“Está? Preciso de ajuda. O meu marido teve um AVC há 10 anos e tem afasia [dificuldade de comunicação e de linguagem]. É muito complicado percebê-lo. Fez terapia da fala durante dois anos e teve alta. Mas eu não consigo compreendê-lo, com os filhos ainda é pior”, ouvia-se, do outro lado, a voz desesperada de uma mulher.

Outra mulher, com 40 anos, traduziu aquilo que ouviu no hospital: “Tu, afasia grave, fala, nunca mais”. Então, apesar das dificuldades foi procurar ajuda onde a esperança lhe abrisse a porta. Passados cinco anos, procurou o Instituto Português da Afasia (IPA) e eu perguntei-lhe o motivo de nos ter procurado. “Porque quero mais! Sou capaz!”, respondeu.

Por e-mail também chegam ao IPA mais desabafos: “Além dos próprios e dos familiares diretos, poucos são os que sabem o que é a afasia. (…) Nem os próprios médicos de outras especialidades sabem como comunicar com portadores de afasia, pensam que são surdos ou ‘maluquinhos’. O meu marido tem afasia há seis anos e foi muito complicado a adaptação e aceitação.

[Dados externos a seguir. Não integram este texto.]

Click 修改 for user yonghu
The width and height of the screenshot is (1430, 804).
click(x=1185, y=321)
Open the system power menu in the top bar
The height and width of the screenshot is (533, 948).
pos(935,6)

Sinto que se tornou numa pessoa mais revoltada sabendo de todos os obstáculos que aparecem no dia a dia e principalmente na barreira que se criou no regresso ao trabalho”

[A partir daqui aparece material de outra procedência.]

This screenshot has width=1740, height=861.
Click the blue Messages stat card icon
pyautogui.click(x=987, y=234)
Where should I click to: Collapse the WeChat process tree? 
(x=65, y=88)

Estas e outras histórias reais ilustram um problema que muitas pessoas com afasia e suas famílias enfrentam: a falta de suporte contínuo após a fase inicial de reabilitação. Portugal é um dos países europeus que mais investe na reabilitação de doentes após um AVC. No entanto, apesar dos avanços nos cuidados iniciais, ainda há um grande vácuo na reabilitação contínua, especialmente para aqueles que ficam com afasia. Esta é uma condição que afeta a capacidade de comunicação, com impactos profundos a longo prazo na vida das pessoas e na própria comunidade. Calcula-se que existam 40 000 portugueses com afasia devido a AVC.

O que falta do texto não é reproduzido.